Price increases moderated in Türkiye in November, official data showed Monday, signaling that inflation pressures that have been plaguing consumers for about a year and a half might be finally easing.

The annual consumer price index (CPI) dipped to 84.39% last month, the Turkish Statistical Institute (TurkStat) announced, ending a 17-month-long cycle of rises.

It dropped from a 24-year peak of 85.51% in October and marked the first time that annual inflation has eased since May 2021, when the CPI stood at 16.6%.

Economists had forecast inflation would cool toward year-end, largely due to favorable base effects from late 2021.

"As we have previously stated in various platforms, we have entered a downward trend in inflation, leaving the peak behind, unless there is an unexpected global development," Treasury and Finance Minister Nureddin Nebati said.

Weaker prices of commodities and some improvement in global conditions played a role in the lower rate of inflation, Nebati wrote on Twitter after the data release.

Month-over-month, consumer prices rose 2.88%, TurkStat said, compared with 3.51% in September.

It is compared to a Reuters poll forecast of 3%. Annually, consumer price inflation was seen at 84.65% and is expected to touch 69% by year-end.

The domestic producer price index was up 0.74% month-over-month in November for an annual rise of 136.02%, the data showed.

Last month, the central bank wrapped up the easing cycle that saw it lowering its benchmark policy rate by 5 percentage points since August to 9% from 14%, in line with President Recep Tayyip Erdoğan's calls for stimulus.

Erdoğan and his government have emphasized low rates to boost production, investments, employment and exports with the aim of achieving a current account surplus, which it says will lead to a lasting fall in inflation.

Erdoğan says high rates cause inflation and he had called for single-digit rates by year-end.
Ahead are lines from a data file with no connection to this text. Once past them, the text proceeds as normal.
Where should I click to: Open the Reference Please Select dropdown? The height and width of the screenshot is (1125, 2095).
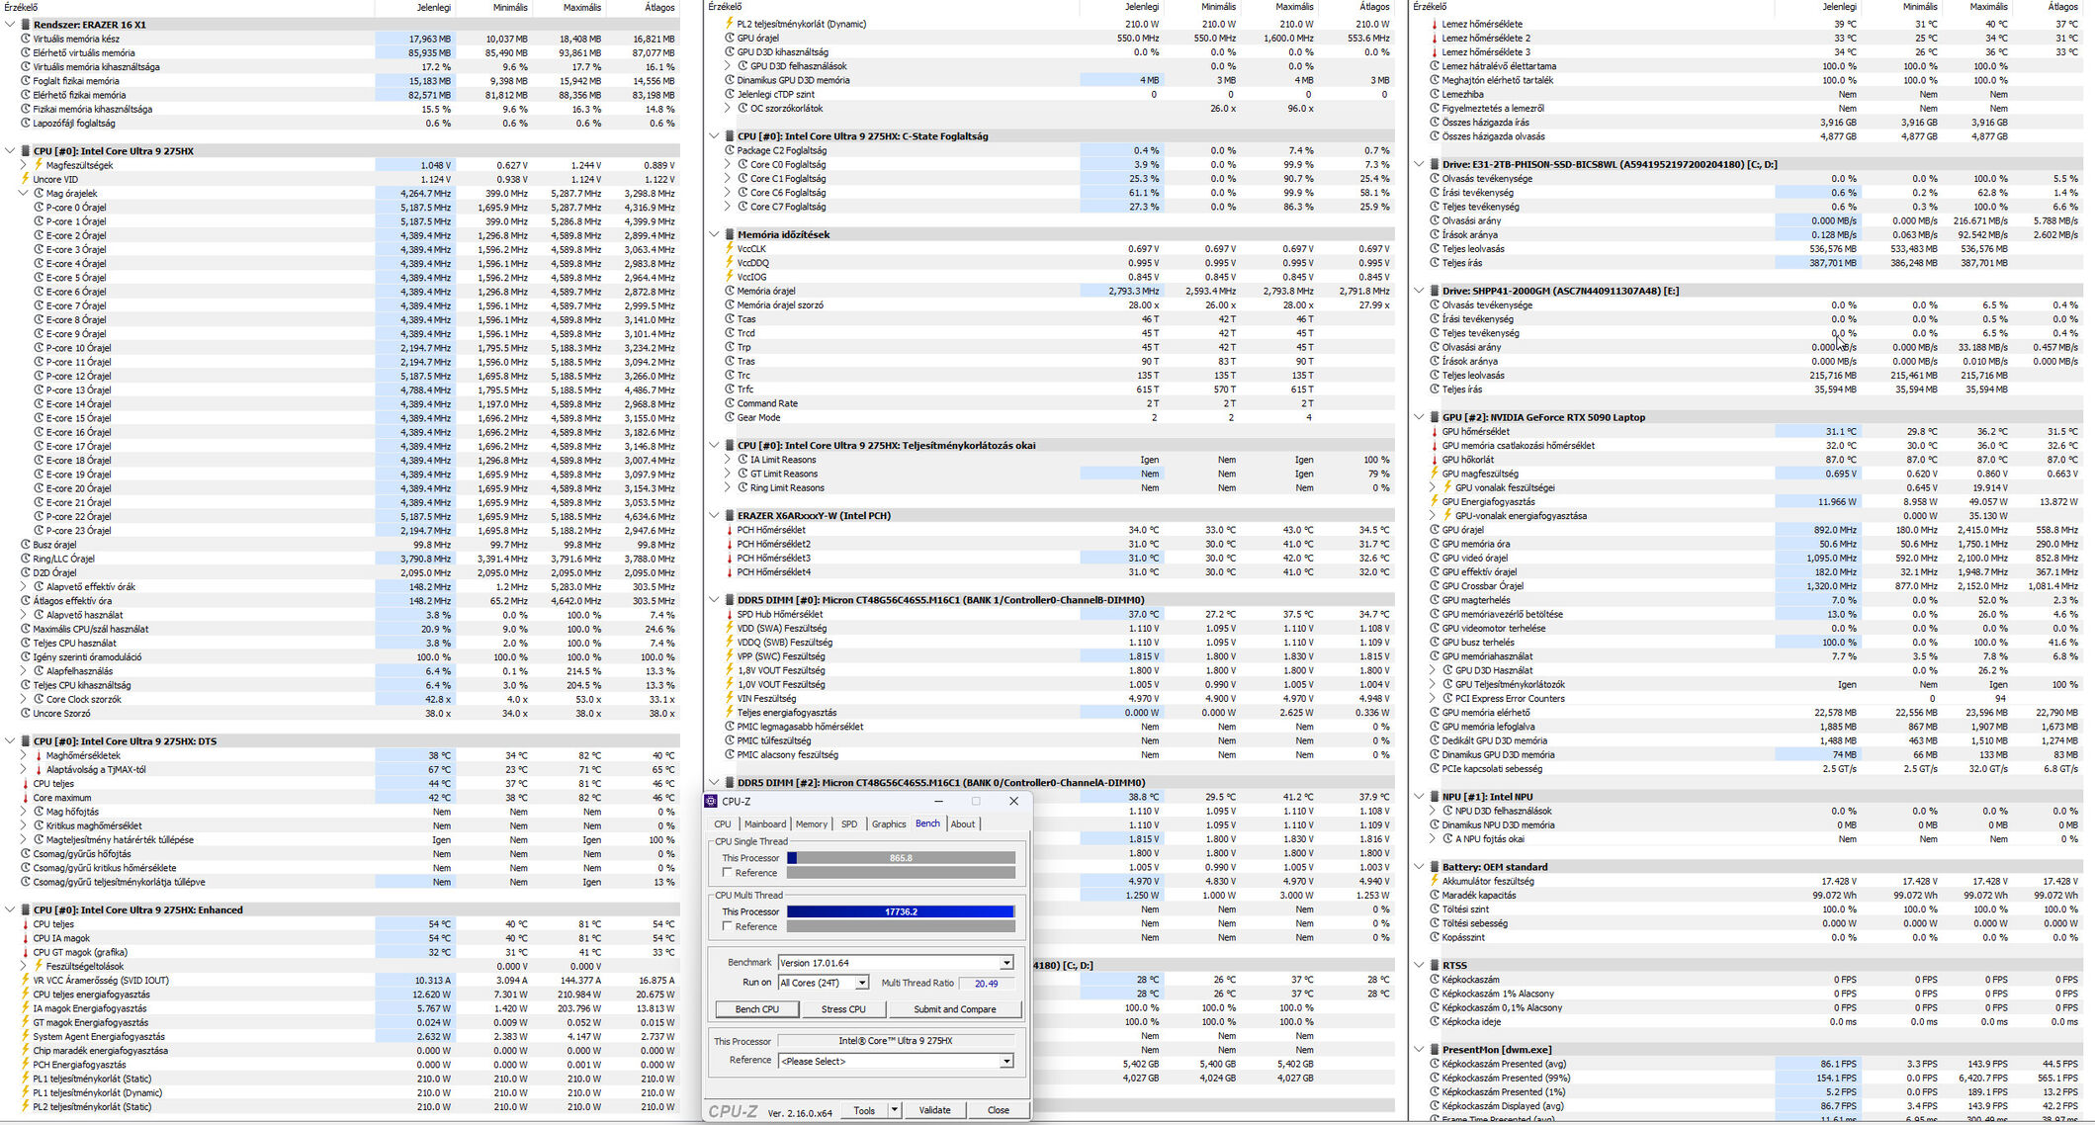[1005, 1062]
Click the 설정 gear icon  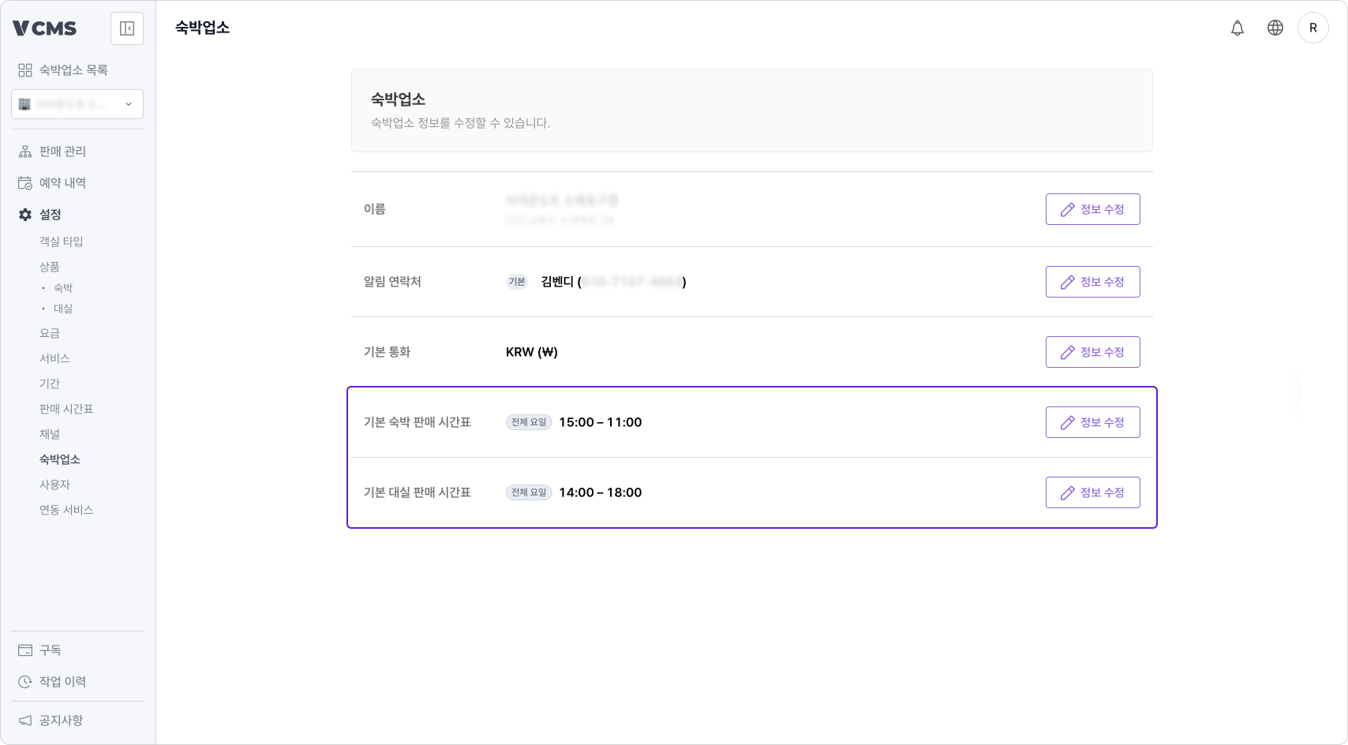click(24, 214)
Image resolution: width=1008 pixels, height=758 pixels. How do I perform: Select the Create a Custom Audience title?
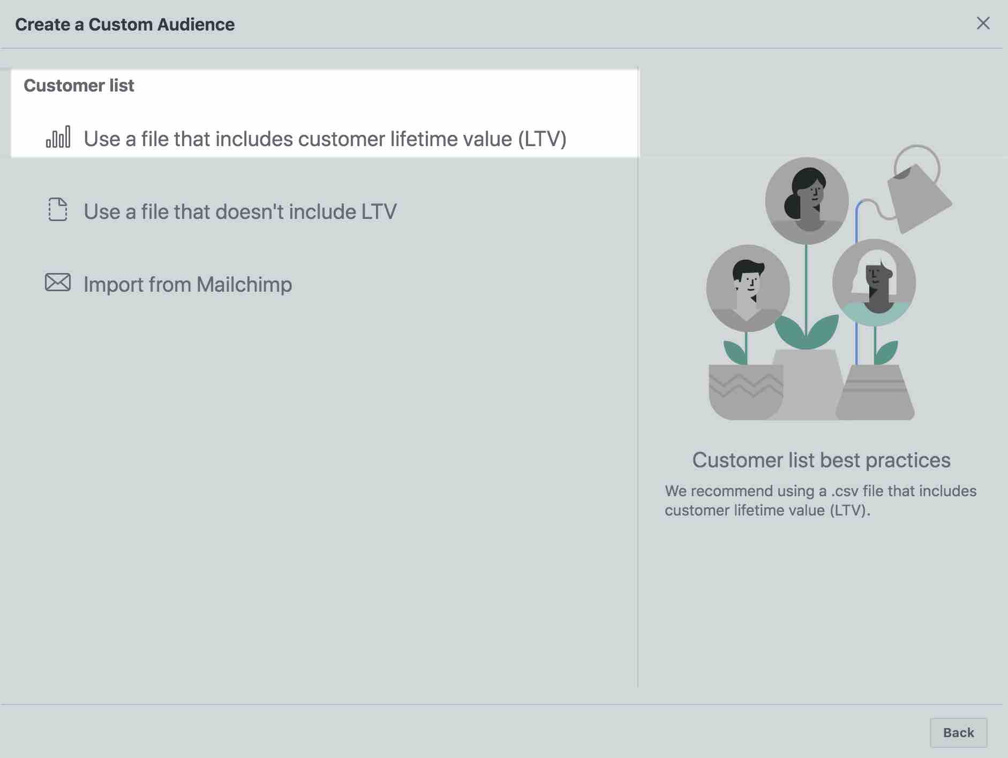pos(125,24)
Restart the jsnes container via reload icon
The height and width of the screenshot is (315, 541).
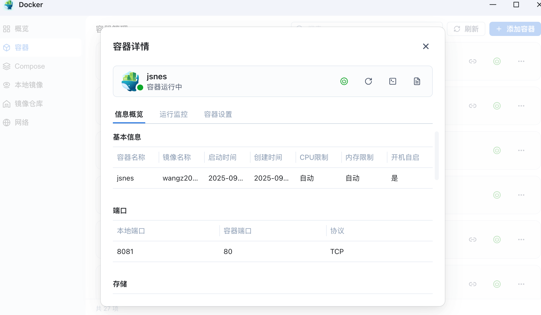tap(368, 81)
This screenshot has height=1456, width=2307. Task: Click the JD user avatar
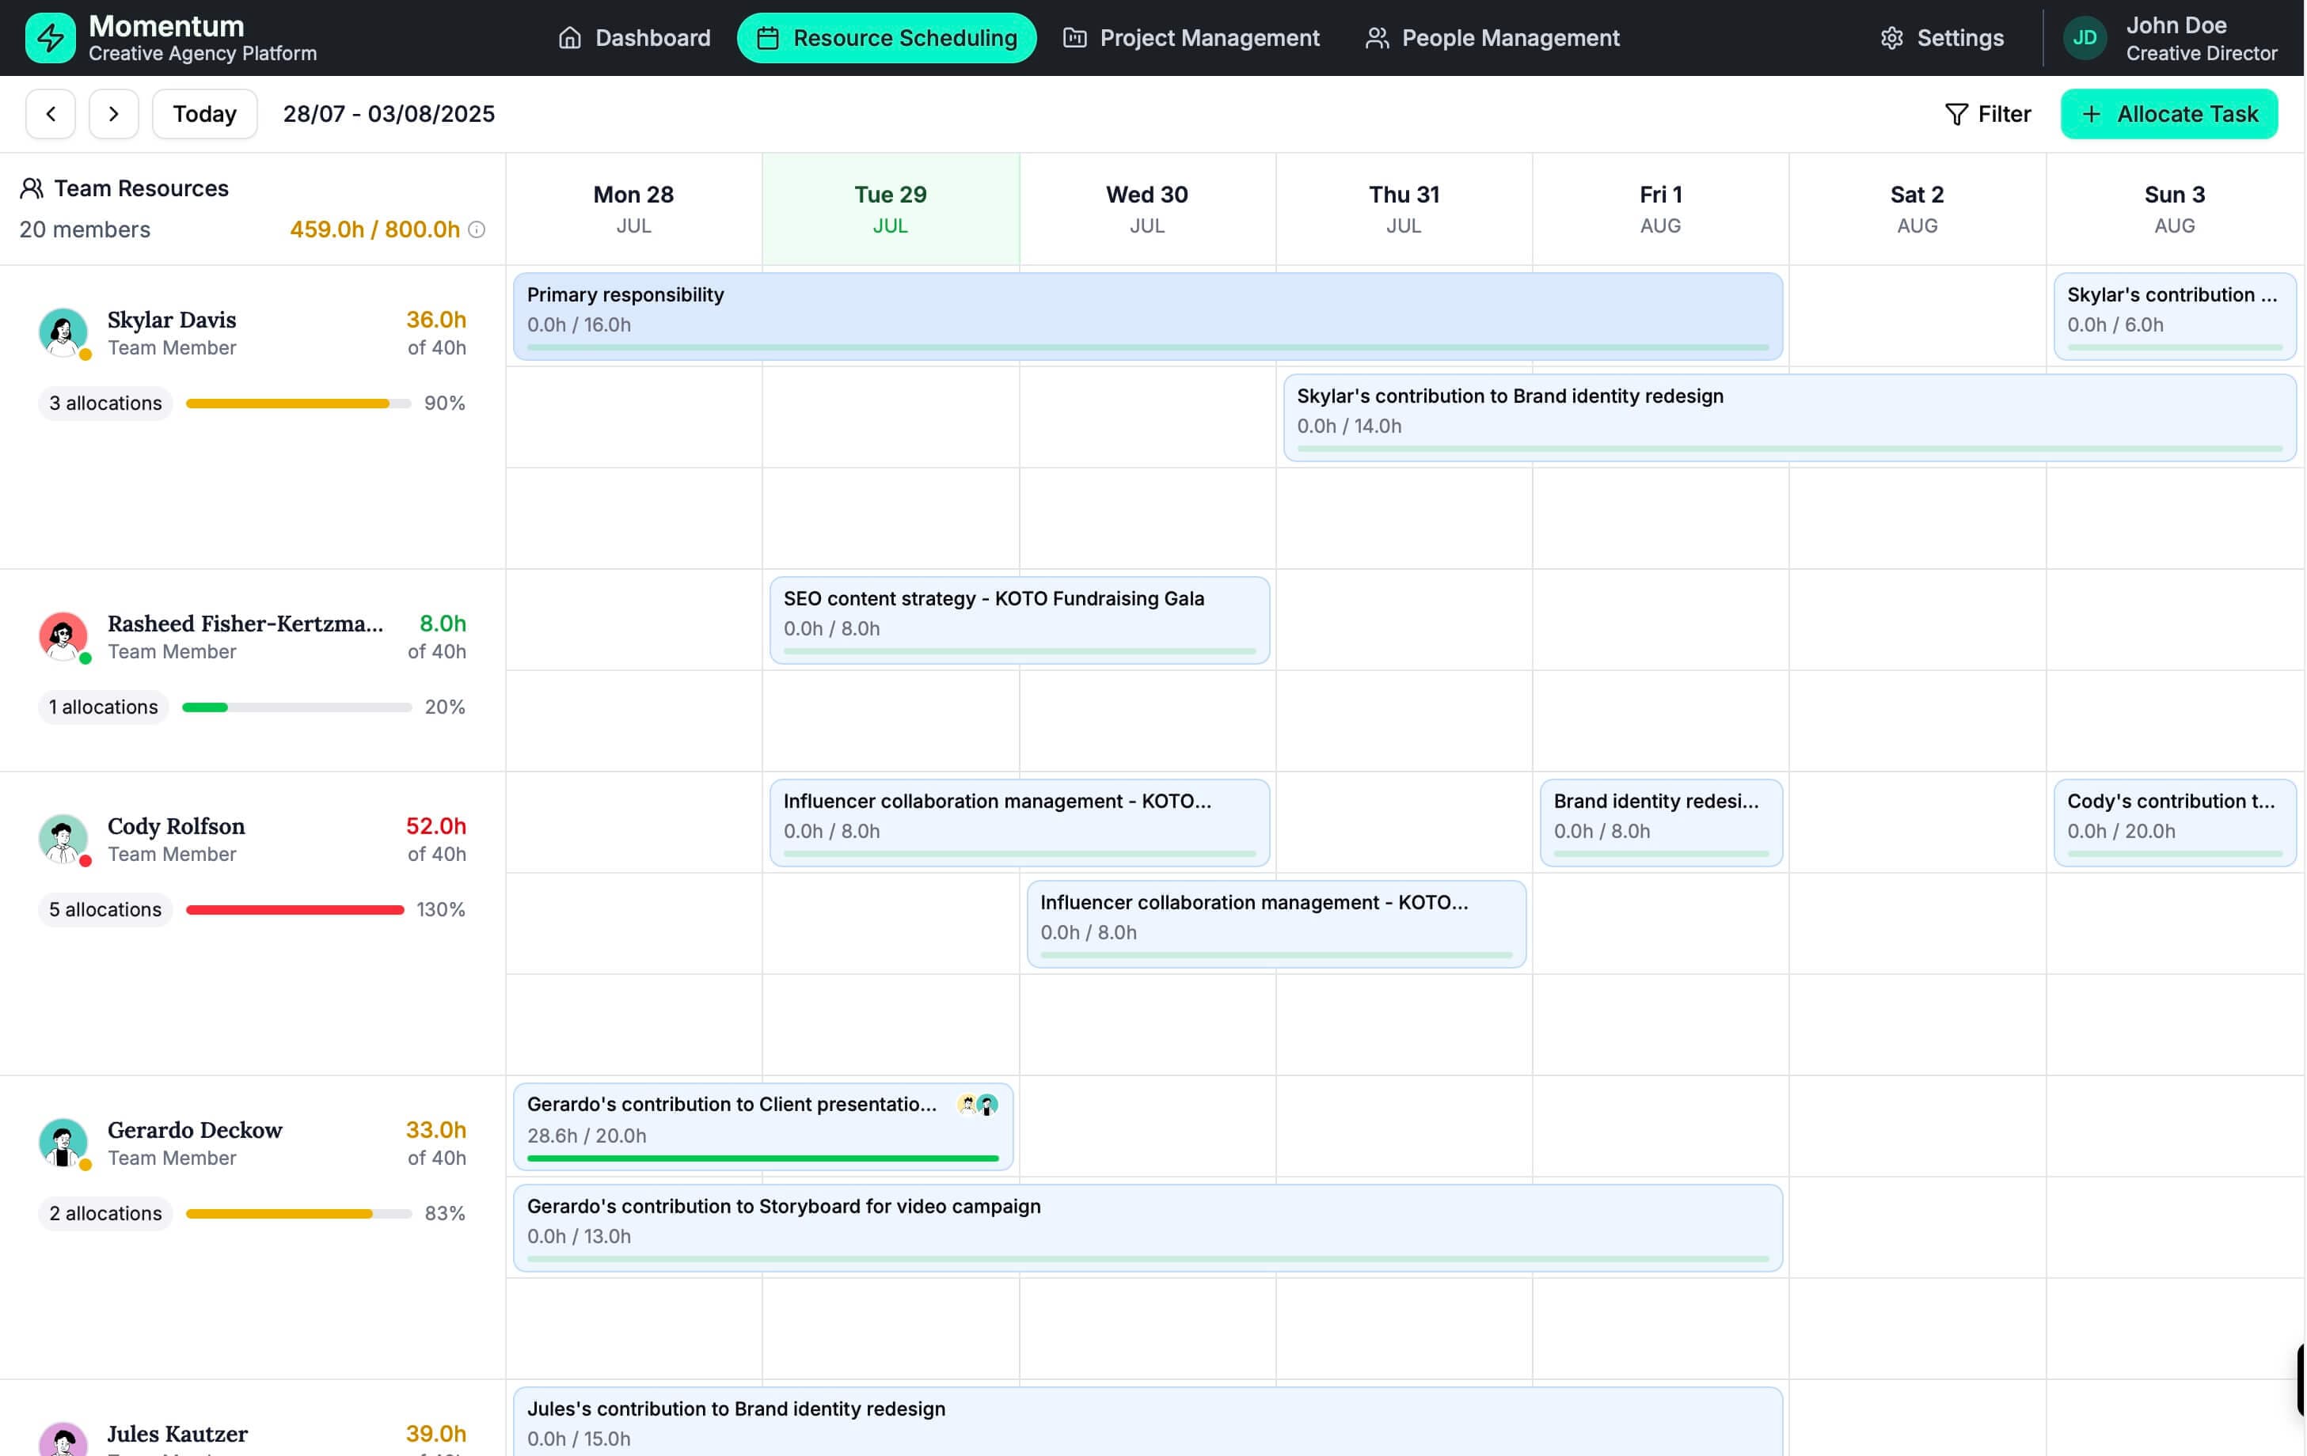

He has said the economic model is expected to yield results in the new year.

The president at the weekend forecasted that consumer price rises would soon slow down.

"We will witness the rapid descent of inflation soon and we will see together that the dirty scenarios built on this trouble are torn and thrown away," he noted.

The sharpest increases in annual prices in November were in the transportation sector, at 107%, followed by food and non-alcoholic drinks prices at 102.55%, according to official data.

The biggest monthly rise was in the food and non-alcoholic drinks sector, which was up 5.75%, while alcoholic drinks prices climbed 3.19%.

Nebati also said various measures that Türkiye adopted, including foreign exchange-protected Turkish lira deposits, also had an effect on inflation.

The mechanism was introduced a year ago to compensate lira depositors for foreign currency fluctuations.

The lira traded at 18.6370 after the data, little changed from a close of 18.625 on Friday. The currency has been mostly flat since the summer.

Inflation is seen falling to 69% next month, the median estimate of 13 economists in the Reuters poll showed. Forecasts ranged from 67% to 74.8%.

Last month, the central bank predicted 65.2% inflation at year-end.